Dengan kepergian Azis, Zainuddin bisa kembali merajut hubungannya dengan Hayati. Namun kali ini, citra lelaki Bugis-Makassar menjadi penghalang hubungan mereka. Egoisme Zainuddin sebagai lelaki muncul dengan menolak Hayati menjadi istrinya. Zainuddin sebagai seorang pemuda tidak bisa menerima Hayati yang sudah berstatus janda. Hal ini dapat dilihat dari ucapan Zainuddin kepada Hayati dengan mengatakan, “Pantang pisang berbuah dua kali, pantang pemuda makan sisa.” Sikap yang ditunjukkan Zainuddin adalah bentuk perwujudan menjunjung tinggi harga diri (siri) sebagai seorang pemuda. Dengan segala yang dimilikinya, Zainuddin bisa saja menikah dengan siapa pun gadis yang diinginkannya.
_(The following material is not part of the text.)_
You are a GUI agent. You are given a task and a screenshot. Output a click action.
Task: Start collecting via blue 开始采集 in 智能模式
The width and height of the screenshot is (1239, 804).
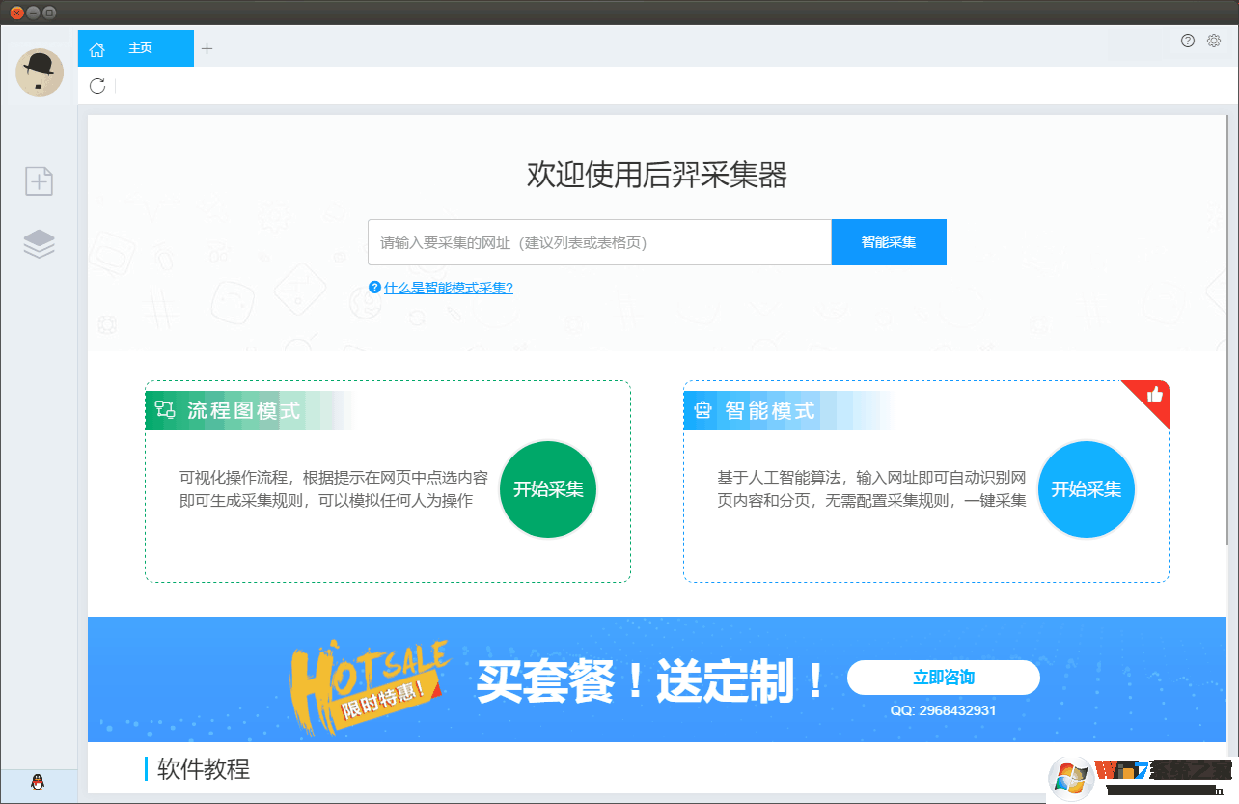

Citra Lelaki Bertanggung Jawab

Terlepas dari persoalan cinta dan harga diri, tokoh Zainuddin dapat dikatakan sebagai cermin lelaki yang bertanggung jawab. Meskipun Zainuddin pernah disakiti, namun dia tetap menerima Hayati tinggal di rumahnya. Zainuddin tidak merasa dendam, baik pada Hayati, maupun pada Azis. Selama tinggal di rumahnya, Zainuddin merasa bertanggung jawab atas segala kebutuhan Hayati. Bahkan ketika Hayati hendak pulang ke Padang, Zainuddin membelikan tiket kapal untuk tumpangan Hayati.
Secara apik, Buya Hamka telah menggambarkan beberapa citra lelaki Bugis-Makassar dalam novelnya. Namun di balik semua itu, ada citra lelaki Bugis-Makassar yang luput dari pengamatan Buya Hamka. Saat tokoh Zainuddin patah hati yang membuatnya gelap mata hingga ingin bunuh diri, itu sama sekali bukan bentuk pengamalan siri dalam masyarakat Bugis-Makassar. Pada umumnya, lelaki Bugis-Makassar yang ditinggal nikah oleh kekasih hatinya, akan segera mencari pengganti. Bukan sebagai pelampiasan, melainkan ungkapan bentuk pengamalan siri yang dianut masyarakat Bugis-Makassar.
Secara finansial, tokoh Zainuddin digambarkan orang yang mapan. Meski demikian, Buya Hamka tidak menghadirkan citra lelaki poligami yang banyak oleh (sebagian) lelaki Bugis-Makassar. Adagium Bugis yang sering diartikan “banyak uang ganti istri” tidak berlaku dalam kisah ini. Namun jika kembali pada hakikat tokoh Zainuddin, pandangan Buya Hamka dapat dibenarkan. Secara garis keturunan yang benar berdasarkan ajaran Islam, Zainuddin bukanlah orang Bugis-Makassar, melainkan Minangkabau. Di sisi lain, Buya Hamka juga ingin menunjukkan kualitas cinta Zainuddin kepada Hayati. Kesetiaan Zainuddin diungkapkan dengan sebuah lukisan bergambar paras Hayati dengan tulisan “Permataku yang Hilang”.
Dalam kisah nyata, beruntung Ibu Mufidah berasal dari keluarga Muhammadiyah yang menjunjung nilai-nilai ajaran Islam. Meski Ibu Mufidah berasal dai Padang, sebuah negeri matrilineal, Bapak Jusuf Kalla (JK) dari negeri Bugis-Makassar tidak perlu mengikuti jejak hidup Zainuddin dalam mewujudkan cintanya. Serupa tapi tak sama dengan kisah cinta Pak JK dan Ibu Mufidah. Perdana Menteri Malaysia, Najib Tun Razak, yang merupakan keturunan Bugis-Makassar berhasil mempersunting Rosmah Mansor, seorang gadis keturunan Minangkabau. Kisah cinta keduanya telah menembus batas budaya matrilineal.